→ **What you should do**:
Each record should be given again exactly, and any picture in it left out.

→ **Data extract**:
---
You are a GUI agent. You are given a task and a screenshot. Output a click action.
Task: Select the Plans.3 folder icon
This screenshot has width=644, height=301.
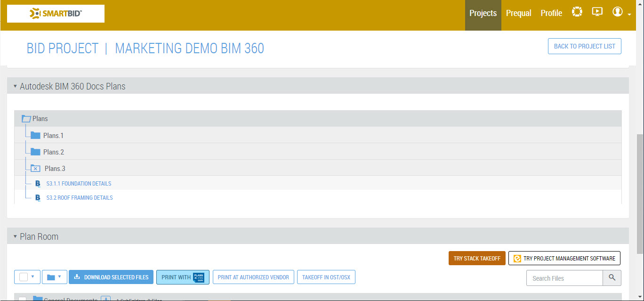coord(35,168)
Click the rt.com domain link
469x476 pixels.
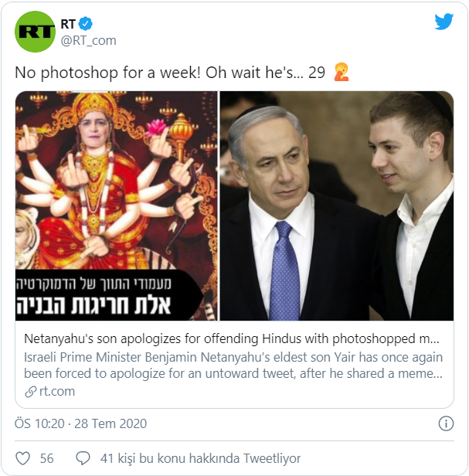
---
→ **Answer for the task**:
You are a GUI agent. You are given a task and a screenshot. Output a click action.
Task: Select the Plans.3 folder icon
This screenshot has width=644, height=301.
coord(35,168)
Click the rt.com domain link
469x476 pixels.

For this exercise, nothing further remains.